O tym, że najnowszy flagowiec tajwańskiego producenta ujrzy światło dzienne w najbliższym tygodniu dowiedzieliśmy się dosłownie kilka dni temu. Jest to tym bardziej dziwne, że do tej pory informacje przeciekowe w branżowych mediach pojawiały się z dużym wyprzedzeniem, a w przypadku Zenfone 7 Asusowi udało się utrzymać wiele rzeczy niemal do końca w tajemnicy.
Dzisiejsze nowości ze stajni tajwańskiego producenta dowodzą jedynie, że będziemy mieć do czynienia z ciekawym telefonem i bardzo dobrą alternatywą dla pozostałych flagowców, które pojawiły się w tym roku na sklepowych półkach. W przypadku specyfikacji otrzymamy najpewniej najmocniejszy aktualnie na rynku układ Qualcomma czyli Snapdragona 865 wraz z 8 GB pamięci operacyjnej RAM. Do tego dojdzie 128 GB wbudowanej pamięci wewnętrznej, którą można rozszerzyć przy pomocy karty microSD. Dodatkowo mamy ekran o przekątnej 6,67 cala, który działać będzie w maksymalnej rozdzielczości Full HD+. Główny aparat fotograficzny będzie potrójny – 64 Mpx, 12 Mpx oraz 8 Mpx. Całość ma działać pod kontrolą najnowszej stabilnej wersji systemu sygnowanego zielonym robocikiem. To co może się podobać to poniższej zdjęcia urządzenia.
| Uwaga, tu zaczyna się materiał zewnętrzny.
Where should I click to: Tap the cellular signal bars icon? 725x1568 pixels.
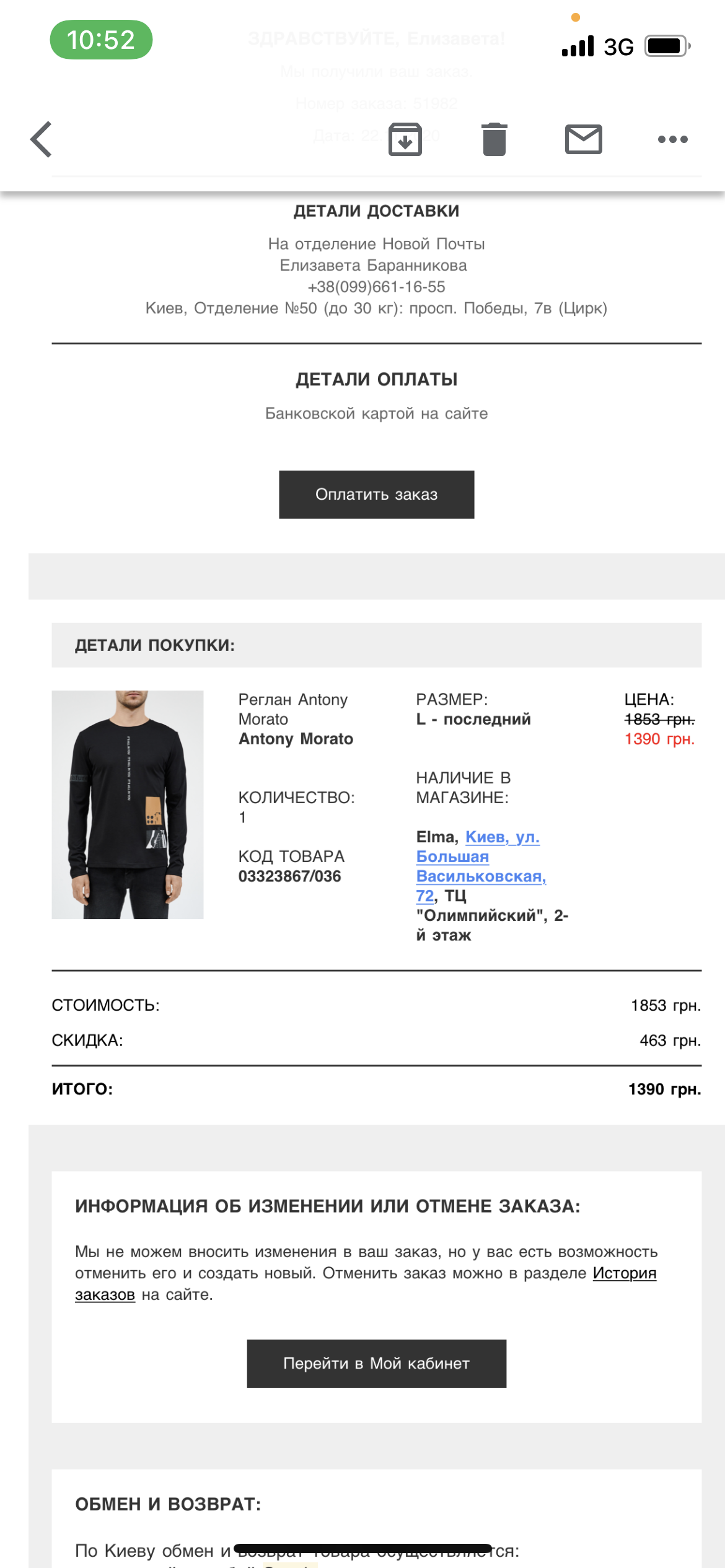pyautogui.click(x=578, y=46)
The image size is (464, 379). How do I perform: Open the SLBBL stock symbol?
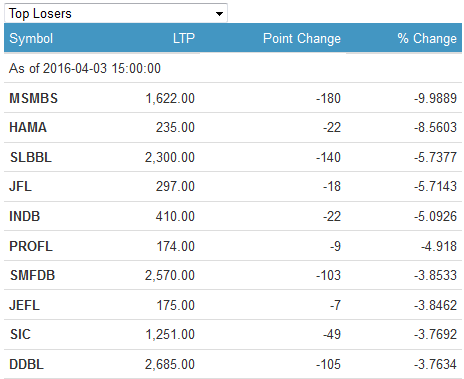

Po pierwsze na pierwszy rzut oka zmian nie ma praktycznie w ogóle. Zostajemy z obrotowym panelem na którym zaimplementowane są „oczka” aparatu. W przypadku Zenfone 7 mamy dodatkowe jedno w porównaniu do poprzednika. Główny kolor pozostał bez zmian i będzie to granatowy. Czy brak to dobra decyzja? Cóż zobaczymy gdy telefon dotrze do nas do testów, ale z całą pewnością dla tych, którzy zakochali się w poprzedniku zdania nie zmienią, natomiast Ci z Was którzy nie za bardzo lubili poprzednika również nie powinni zmienić bo zmiany są kosmetyczne.